God grants the things we ask in Jesus' name, but he does so out of his wisdom rather than according to our folly. Do you remember the country song from a few years back about thanking God for unanswered prayers? The first time I heard it, I thought, "Now that's good theology on the country music station!" Would you have been blessed by getting all the things you've asked for? Can't you look back in your life at things you wanted desperately and prayed to have — that would have destroyed you, if you had gotten them? Paul prayed for his thorn in the flesh to be removed, but God told him that his long-term spiritual interests would be better served by letting that affliction teach him to depend on his all-sufficient grace (2 Cor. 12:7-9).

And Paul's experience leads to a third observation about our prayers that seem to go unanswered. We must trust God to answer our prayers in his own way and not by the method we expected. God answers every believer's prayer for healing, for example, but not always in the way we had in mind. If we don't get our healing from cancer here, we will certainly get it in the morning of the resurrection. In the words of another recent song, this one a contemporary Christian piece, God sometimes "stills the storm" and sometimes "stills his child" who is frightened by the storm's thunder and lightning.


Mrs. Oswald Chambers gave an account of an event in her husband's life that serves well to end this lesson on prayer. At the close of a public meeting he had conducted, a woman came to him and said, "Oh, Mr. Chambers, I feel I must tell you about myself." So the preacher's wife resigned herself for a long wait. But he was back in a matter of only a few minutes.

As the two went home that night, she said something about the speed with which he was able to deal with the woman's request. So he told his wife, "I just asked her if she had ever told God all about herself. When she said she hadn't, I advised her to go home and pour out before him as honestly as she could all her troubles, then see if she still needed or wanted to relate them to me."

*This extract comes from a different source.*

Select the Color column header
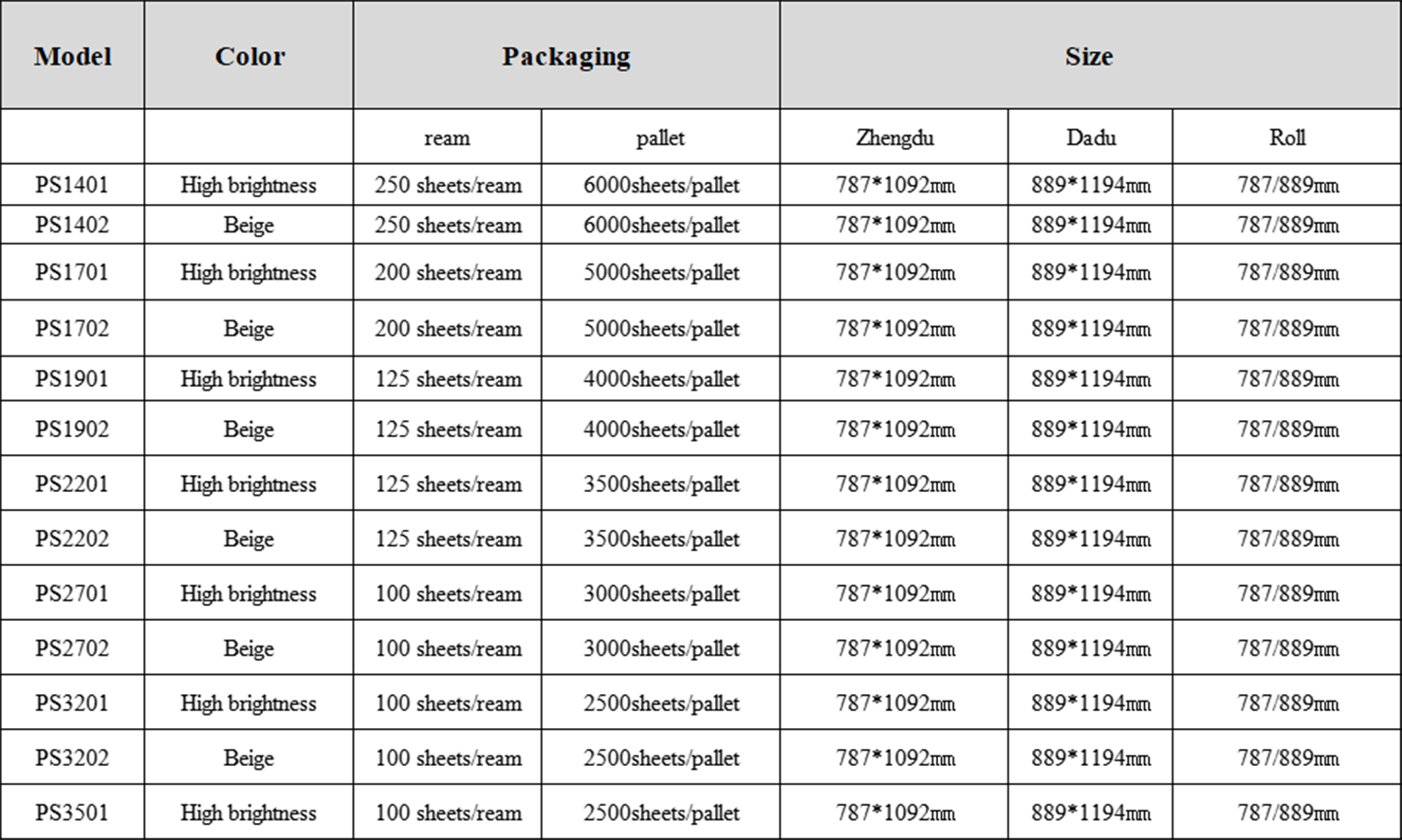 [x=249, y=56]
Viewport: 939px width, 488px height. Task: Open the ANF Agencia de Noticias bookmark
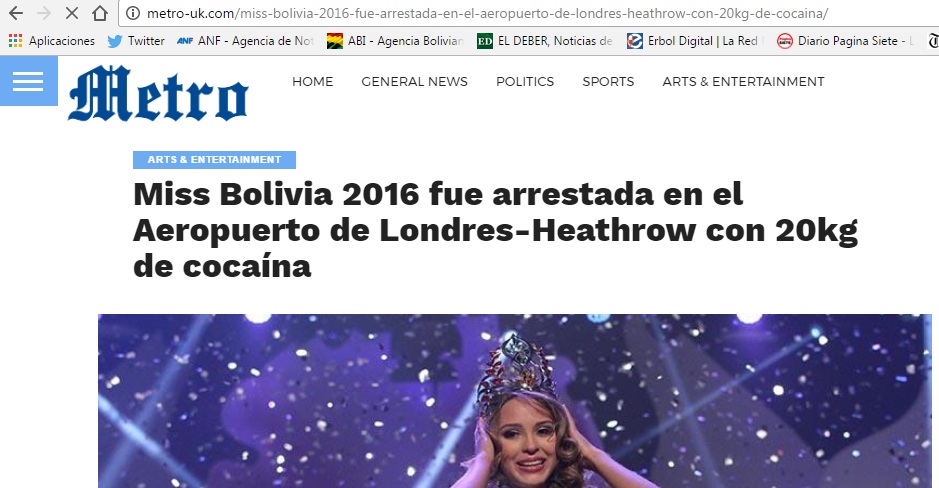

Chambers knew the importance of encouraging people to take their troubles, heartaches, and doubts directly to the Lord himself in prayer. Done in sincerity and faith, the result he would have expected would be either a change in the person's circumstances or a change in the person's ability to deal with a perplexing situation — and sometimes both. In either case, the Lord would fulfill his word to supply the needs of his people. He will give his answer out of wisdom that is infinite and resolve that is redemptive always. I claim that promise for myself today, and I encourage you to do the same in your situation.